Tuttavia, ha rilevato Parolin, ci sono anche segni di speranza, fra questi «la crescente consapevolezza dell’interdipendenza fra gli Stati per affrontare temi come quello delle migrazioni», quindi i segnali di solidarietà e generosità che stanno emergendo, perché rimangono certo timori e paure ma c’è anche una diffusa generosità.

 

Il Segretario di Stato ha poi ricordato di essere stato di recente in Veneto dove ha pure incontrato alcuni sindaci. Questi gli hanno riferito delle paure e del rifiuto all’accoglienza da parte di varie comunità, sentimenti che sono stati però superati quando si è creata la possibilità di un incontro diretto, di uno scambio interpersonale.
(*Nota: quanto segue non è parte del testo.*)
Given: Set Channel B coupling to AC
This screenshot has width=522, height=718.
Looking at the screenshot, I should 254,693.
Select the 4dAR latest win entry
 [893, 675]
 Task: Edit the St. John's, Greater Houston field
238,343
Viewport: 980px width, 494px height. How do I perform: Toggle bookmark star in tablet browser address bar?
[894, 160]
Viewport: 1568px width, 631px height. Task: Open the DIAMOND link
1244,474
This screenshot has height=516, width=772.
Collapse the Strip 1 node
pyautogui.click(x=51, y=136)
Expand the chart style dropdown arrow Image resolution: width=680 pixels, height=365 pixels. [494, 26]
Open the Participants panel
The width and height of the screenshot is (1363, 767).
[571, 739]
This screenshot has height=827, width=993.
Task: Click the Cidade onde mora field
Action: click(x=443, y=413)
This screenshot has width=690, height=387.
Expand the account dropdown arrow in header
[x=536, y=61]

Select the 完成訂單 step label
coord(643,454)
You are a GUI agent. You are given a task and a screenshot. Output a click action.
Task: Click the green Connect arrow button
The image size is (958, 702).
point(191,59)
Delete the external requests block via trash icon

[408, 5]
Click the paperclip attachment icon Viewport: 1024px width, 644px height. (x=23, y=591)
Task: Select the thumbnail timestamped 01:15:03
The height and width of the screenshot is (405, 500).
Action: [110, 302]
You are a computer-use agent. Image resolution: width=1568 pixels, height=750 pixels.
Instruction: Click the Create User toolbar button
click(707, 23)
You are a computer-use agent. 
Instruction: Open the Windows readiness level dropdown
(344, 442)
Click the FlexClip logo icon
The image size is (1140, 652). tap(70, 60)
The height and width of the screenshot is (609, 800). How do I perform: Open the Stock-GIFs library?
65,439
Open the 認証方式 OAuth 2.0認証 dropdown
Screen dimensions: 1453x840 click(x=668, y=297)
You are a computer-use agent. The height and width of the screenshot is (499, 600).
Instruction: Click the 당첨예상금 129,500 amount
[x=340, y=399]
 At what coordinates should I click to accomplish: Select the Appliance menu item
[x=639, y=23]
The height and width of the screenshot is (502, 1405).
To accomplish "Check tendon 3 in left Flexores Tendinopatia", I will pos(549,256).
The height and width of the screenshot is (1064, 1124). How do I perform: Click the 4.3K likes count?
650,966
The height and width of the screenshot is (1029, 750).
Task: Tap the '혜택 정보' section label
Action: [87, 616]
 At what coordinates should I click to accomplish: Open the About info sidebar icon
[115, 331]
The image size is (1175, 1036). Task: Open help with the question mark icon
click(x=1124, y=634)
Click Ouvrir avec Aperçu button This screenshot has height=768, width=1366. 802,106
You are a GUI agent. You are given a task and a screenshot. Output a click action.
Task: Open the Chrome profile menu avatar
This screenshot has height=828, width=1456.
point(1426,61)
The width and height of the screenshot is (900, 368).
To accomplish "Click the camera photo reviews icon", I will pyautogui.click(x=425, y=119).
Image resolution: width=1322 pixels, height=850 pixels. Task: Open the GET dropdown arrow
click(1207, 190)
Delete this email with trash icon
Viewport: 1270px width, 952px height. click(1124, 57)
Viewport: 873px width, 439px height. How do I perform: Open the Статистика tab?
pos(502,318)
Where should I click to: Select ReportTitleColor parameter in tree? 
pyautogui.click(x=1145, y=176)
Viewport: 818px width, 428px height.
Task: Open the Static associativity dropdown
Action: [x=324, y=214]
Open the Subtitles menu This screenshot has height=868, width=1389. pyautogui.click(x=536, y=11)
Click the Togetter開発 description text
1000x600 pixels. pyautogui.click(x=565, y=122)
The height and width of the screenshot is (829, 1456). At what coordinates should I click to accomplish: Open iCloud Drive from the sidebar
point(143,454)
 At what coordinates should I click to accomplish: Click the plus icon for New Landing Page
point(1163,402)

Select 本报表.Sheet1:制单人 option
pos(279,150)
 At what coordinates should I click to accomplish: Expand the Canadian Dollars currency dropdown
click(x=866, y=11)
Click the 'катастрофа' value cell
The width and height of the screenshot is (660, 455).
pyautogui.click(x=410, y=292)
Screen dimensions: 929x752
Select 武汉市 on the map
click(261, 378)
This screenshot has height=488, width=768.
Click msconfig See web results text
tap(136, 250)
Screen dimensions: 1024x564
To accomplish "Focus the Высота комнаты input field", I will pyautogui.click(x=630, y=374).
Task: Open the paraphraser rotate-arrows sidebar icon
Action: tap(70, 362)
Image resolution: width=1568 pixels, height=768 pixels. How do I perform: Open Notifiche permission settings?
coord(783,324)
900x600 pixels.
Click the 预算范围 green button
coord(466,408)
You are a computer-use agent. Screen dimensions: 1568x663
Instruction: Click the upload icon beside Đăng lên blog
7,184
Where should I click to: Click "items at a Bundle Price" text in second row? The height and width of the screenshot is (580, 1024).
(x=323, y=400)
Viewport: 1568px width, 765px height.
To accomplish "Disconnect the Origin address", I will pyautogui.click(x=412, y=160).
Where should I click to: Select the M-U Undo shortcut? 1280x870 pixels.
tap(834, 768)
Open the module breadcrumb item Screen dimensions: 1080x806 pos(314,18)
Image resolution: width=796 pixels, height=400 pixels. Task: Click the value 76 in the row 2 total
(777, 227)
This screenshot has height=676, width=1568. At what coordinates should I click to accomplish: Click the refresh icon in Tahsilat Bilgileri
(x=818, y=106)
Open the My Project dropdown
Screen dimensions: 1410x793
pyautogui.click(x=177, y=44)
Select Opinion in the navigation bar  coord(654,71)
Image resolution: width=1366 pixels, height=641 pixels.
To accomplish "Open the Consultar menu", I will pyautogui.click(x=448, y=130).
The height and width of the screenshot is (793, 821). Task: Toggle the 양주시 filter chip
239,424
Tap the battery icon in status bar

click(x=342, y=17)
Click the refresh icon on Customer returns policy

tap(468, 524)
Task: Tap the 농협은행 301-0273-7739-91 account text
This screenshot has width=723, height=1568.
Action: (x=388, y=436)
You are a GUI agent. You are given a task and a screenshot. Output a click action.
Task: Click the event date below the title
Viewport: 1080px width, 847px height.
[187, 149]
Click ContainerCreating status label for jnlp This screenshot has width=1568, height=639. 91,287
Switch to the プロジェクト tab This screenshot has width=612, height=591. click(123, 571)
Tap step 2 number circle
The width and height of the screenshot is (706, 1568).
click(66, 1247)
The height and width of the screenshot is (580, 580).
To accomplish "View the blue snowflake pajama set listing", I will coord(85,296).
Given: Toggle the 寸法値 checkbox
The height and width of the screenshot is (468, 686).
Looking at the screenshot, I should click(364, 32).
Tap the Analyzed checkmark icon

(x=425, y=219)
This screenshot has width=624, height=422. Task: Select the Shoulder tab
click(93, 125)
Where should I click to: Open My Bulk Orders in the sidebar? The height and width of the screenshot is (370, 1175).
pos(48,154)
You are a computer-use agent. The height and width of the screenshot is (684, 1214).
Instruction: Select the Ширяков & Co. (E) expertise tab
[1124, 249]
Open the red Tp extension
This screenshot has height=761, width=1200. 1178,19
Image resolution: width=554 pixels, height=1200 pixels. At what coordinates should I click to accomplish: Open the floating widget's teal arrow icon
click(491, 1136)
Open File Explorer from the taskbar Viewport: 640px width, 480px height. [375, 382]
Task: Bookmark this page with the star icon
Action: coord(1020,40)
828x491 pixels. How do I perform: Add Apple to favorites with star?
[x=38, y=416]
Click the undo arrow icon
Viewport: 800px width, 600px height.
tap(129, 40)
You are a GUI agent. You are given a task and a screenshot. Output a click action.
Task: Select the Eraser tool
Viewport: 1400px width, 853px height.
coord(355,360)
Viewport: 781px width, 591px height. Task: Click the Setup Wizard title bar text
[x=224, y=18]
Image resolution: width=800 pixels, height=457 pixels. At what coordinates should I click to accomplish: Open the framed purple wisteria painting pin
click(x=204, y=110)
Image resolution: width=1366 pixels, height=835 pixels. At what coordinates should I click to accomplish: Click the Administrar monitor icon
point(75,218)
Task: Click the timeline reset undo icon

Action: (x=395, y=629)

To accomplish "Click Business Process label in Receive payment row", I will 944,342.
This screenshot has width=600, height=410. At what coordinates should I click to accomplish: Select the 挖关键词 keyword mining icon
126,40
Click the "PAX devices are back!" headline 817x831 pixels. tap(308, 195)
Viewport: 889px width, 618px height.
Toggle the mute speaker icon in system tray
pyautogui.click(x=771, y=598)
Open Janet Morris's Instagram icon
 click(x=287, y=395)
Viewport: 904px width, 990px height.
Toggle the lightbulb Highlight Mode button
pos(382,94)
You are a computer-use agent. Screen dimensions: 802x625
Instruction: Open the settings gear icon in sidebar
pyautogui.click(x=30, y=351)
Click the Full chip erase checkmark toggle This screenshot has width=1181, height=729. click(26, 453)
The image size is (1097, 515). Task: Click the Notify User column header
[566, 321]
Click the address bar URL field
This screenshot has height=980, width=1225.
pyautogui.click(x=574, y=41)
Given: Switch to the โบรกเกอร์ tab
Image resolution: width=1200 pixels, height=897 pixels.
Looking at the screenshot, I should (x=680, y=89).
Il Segretario di Stato vaticano ha rilevato che quando «arrivano numeri elevati di profughi la gente ha paura perché non c’è contatto personale» per questo il modello cui fare riferimento è quello dell’«integrazione diffusa, dell’accoglienza diffusa».

 

Parolin si riferiva al modello che l’Italia sta provando a mettere in atto non riuscendo però ancora a realizzarlo in modo efficace, della distribuzione di piccoli gruppi di profughi e migranti nei tanti comuni delle penisola in modo da non gravare in modo eccessivo sulle singole comunità.

 

Del principio positivo dell’accoglienza diffusa ha parlato anche De Bortoli.

 

A margine dell’incontro, rispondendo ai giornalisti, Parolin ha spiegato che il prossimo mese di agosto andrà a mosca per una visita diplomatica di alto livello.

 

«Si sta vedendo se ci sarà una mia visita a Mosca – ha detto – in ballo da tanto tempo. Ora sembra che ci siano le condizioni perché possa realizzarsi. Penso che incontrerò anche il presidente Putin. Questa visita dovrebbe essere ad alto livello, con le autorità politiche e della Chiesa ortodossa».